Ein vergleichsweise konkreter Hinweis ist die geschützte Bezeichnung "Heumilch g.t.S.": Sie steht für eine traditionelle Wirtschaftsweise ohne Silagefütterung. Weidemilch deutet auf Weidegang hin, ist aber nur über das jeweilige Programm aussagekräftig - Verbraucher sollten auf konkrete Mindestzeiten achten, etwa 120 Tage pro Jahr mit jeweils sechs Stunden Weidegang. Bio-Milchprodukte stammen aus einem gesetzlich geregelten System mit Vorgaben zu Futter, Haltung und Weidezugang. Wie viel Weidegang eine Kuh im Einzelfall hatte, lässt sich an der Packung aber selten genau ablesen.

Was hinter den Angaben steckt

Hinter genau diesen kaum sichtbaren Angaben verbirgt sich ein Kreislauf, den die Kuh in Gang hält - und der erklärt, warum Milch als ressourcenschonendes Lebensmittel gilt. Denn Kühe verwerten Futter, das für Menschen ungenießbar ist. "Wiederkäuer sind Umwandlungskünstler", sagt Windisch. "Streng genommen verdauen sie das Gras gar nicht selbst, sondern ernähren damit unzählige Mikroorganismen in ihrem Vormagen."

Auch pflanzliche Reststoffe wie Stroh, Blätter oder Kleie landen im Trog. "Der Anteil dieser Reststoffe ist weit größer als der Anteil der daraus gewonnenen Lebensmittel", erklärt er; nach agrarwissenschaftlichen Berechnungen fielen in Deutschland "für ein Kilogramm pflanzliche Lebensmittel rund vier Kilogramm für uns ungenießbare Reste" an. Werden sie verfüttert, entstehen daraus wieder Lebensmittel - für Windisch "cleveres Recycling von Biomasse". Und am Ende schließt sich der Kreis im Boden: "Kühe produzieren natürlichen Dünger in Form von Mist und Gülle", dessen Nährstoffe wie Stickstoff, Phosphor und Kalium zurück auf die Felder gelangen und Böden fruchtbar halten.
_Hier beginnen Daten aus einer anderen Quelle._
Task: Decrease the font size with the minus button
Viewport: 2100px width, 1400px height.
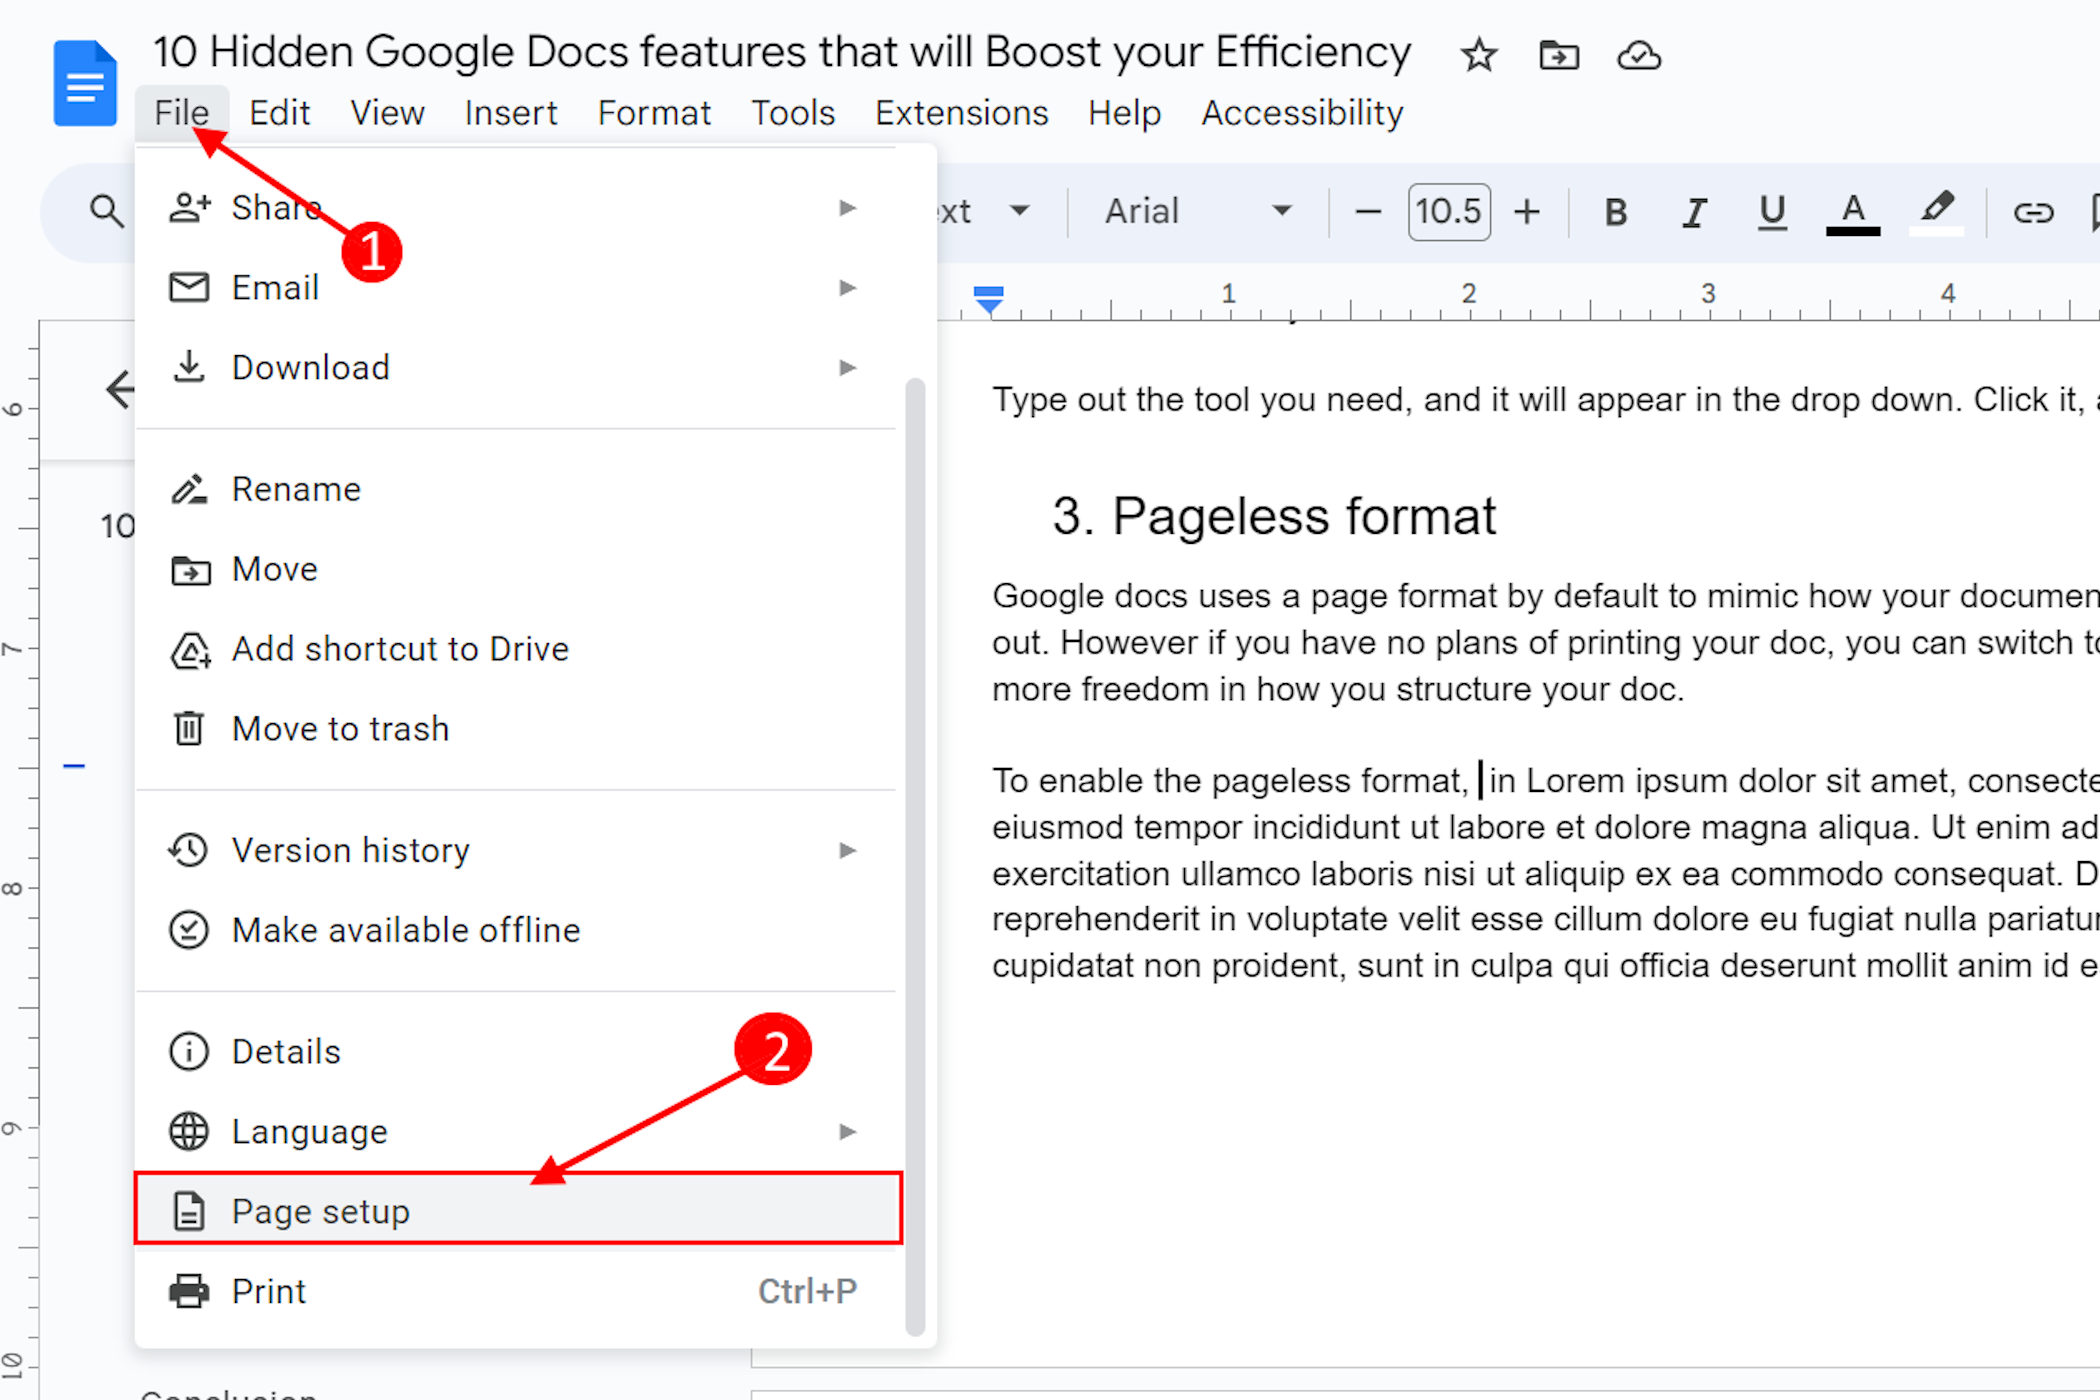Action: click(1367, 211)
Kein Label erzählt die ganze Geschichte

Dieser komplette Ablauf - von der Fütterung über die Verdauung bis zurück in den Boden - steckt in jedem Becher Joghurt, ist auf der Verpackung aber höchstens als Schlagwort zu erahnen. Entsprechend hängt die Qualität laut Windisch nicht an einer einzelnen Zutat. "Die Qualität hängt gar nicht so sehr von einzelnen Futterkomponenten ab, sondern vielmehr vom gesamten Fütterungs- und Haltungskonzept des Hofes", sagt er. Entscheidend sei "eine ausgewogene Versorgung der Tiere".

Für Verbraucher heißt das: Begriffe wie Bio, Heu- oder Weidemilch bieten Orientierung, ersetzen aber keine vollständige Transparenz. Wer bewusst einkaufen will, achtet weniger auf Schlagworte als auf konkrete Angaben zu Fütterung, Haltung und Herkunft - je präziser, desto hilfreicher.